Citing Dhaliwal, 98 Sikh American service members and law enforcement officials call for religious accommodation

They write letters to the Department of Defense and national police agencies.

Deputy Sandeep Singh Dhaliwal, who lost his life in the line of duty last month, is mourned not just across the Sikh American community but also by everyone who valued diversity in America. The slain officer symbolized the multicultural ethos of the country and heralded it in more ways than one. Now citizens across the US are urging the policymakers to take note of his contributions.

Recently 98 former and current Sikh service members and law enforcement officials delivered letters to the U.S. Department of Defense and national police agencies calling for changes to accommodation policies for religious minorities. Paying tribute to Dhaliwal’s service, these Sikh Americans urged their respective institutions to streamline the process for all Americans that are willing and able to serve with their religious articles of faith intact.

The first letter urges state and local law enforcement to adopt clear accommodation policies for aspirant officers following in Dhaliwal’s footsteps. The second letter calls on the U.S. Department of Defense to implement a streamlined accommodation process across all branches of the U.S. military, similar to the policy change implemented by the U.S. Army in 2017, allowing religious accommodation of observant Sikh service members.

According to the civil rights organization Sikh Coalition, at the moment, approximately 25 U.S. law enforcement agencies allow religious accommodations for Sikhs, while the U.S. Air Force, Marines, and Navy still have policies that prohibit Sikhs and other religious minorities from serving with their religious articles of faith.

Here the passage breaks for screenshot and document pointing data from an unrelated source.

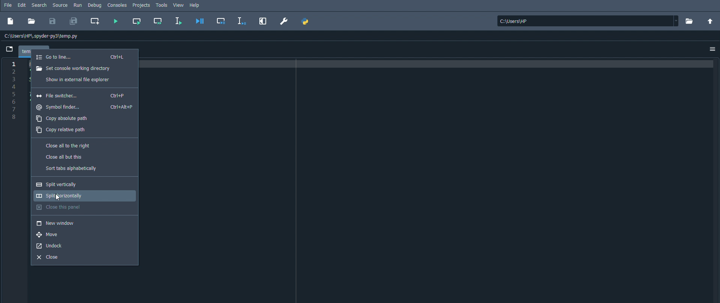  I want to click on Run current cell and go to the next one, so click(157, 21).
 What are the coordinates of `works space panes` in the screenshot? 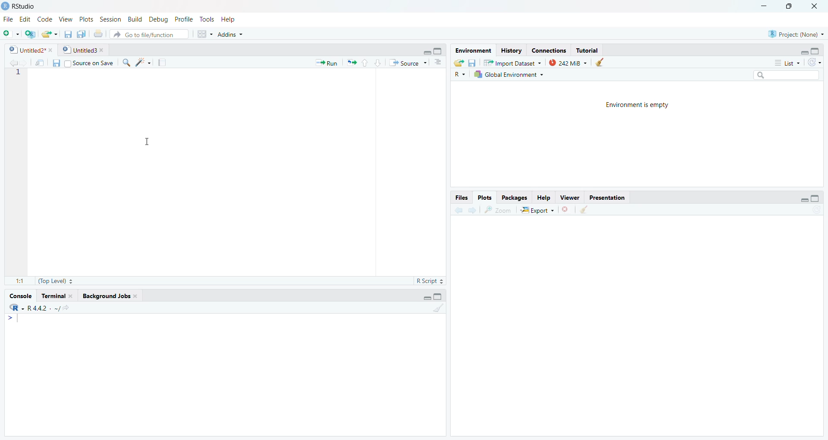 It's located at (204, 34).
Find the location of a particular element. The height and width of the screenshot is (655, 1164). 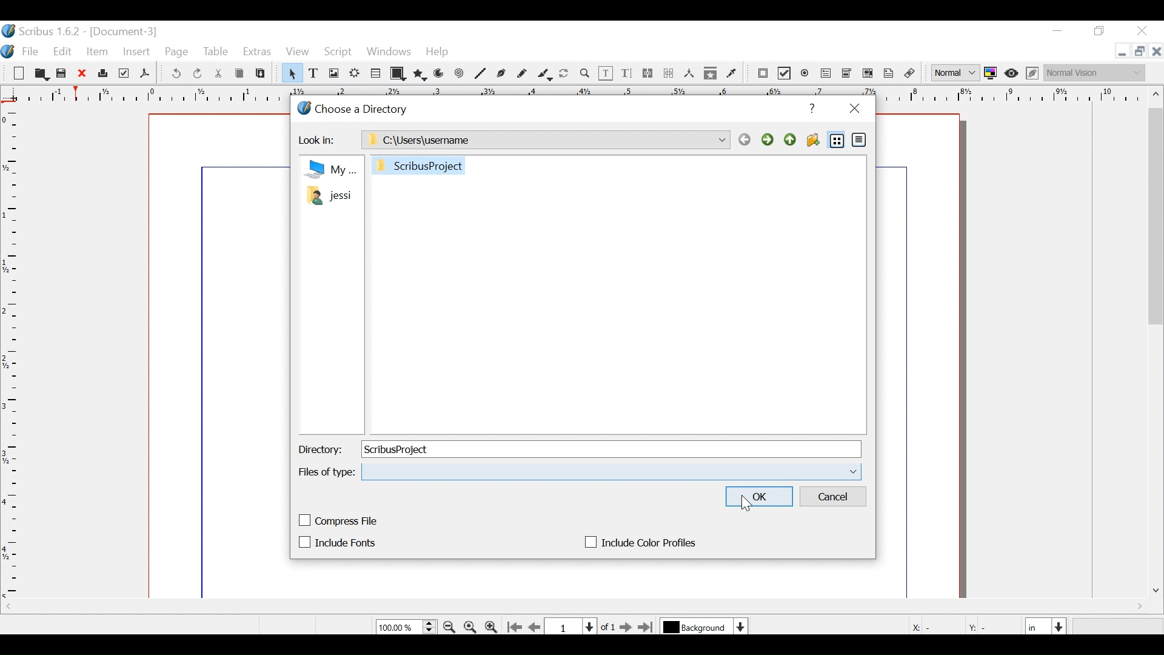

link Annotation is located at coordinates (889, 74).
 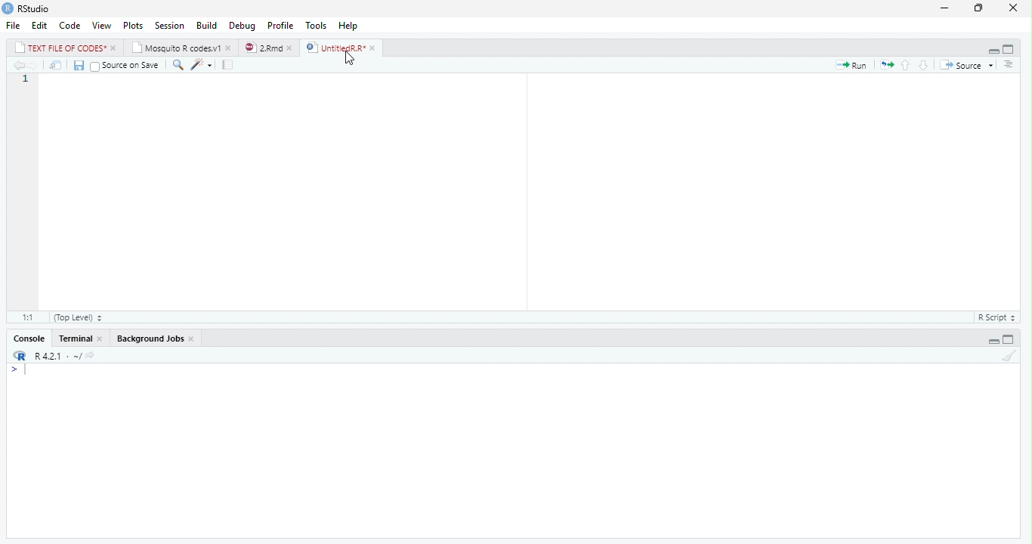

“In 2015, Deputy Dhaliwal became the first Sikh on the force to wear his articles of faith, including his turban and unshorn hair, while serving,” said Manpreet Singh, a Sikh Coalition board member and Houston community leader. “In doing so, he exemplified the Sikh ideal of seva, or selfless service to his community. Though his passing is deeply painful, it serves as an important reminder that the Sikh faith poses no barriers to serving our communities proudly.”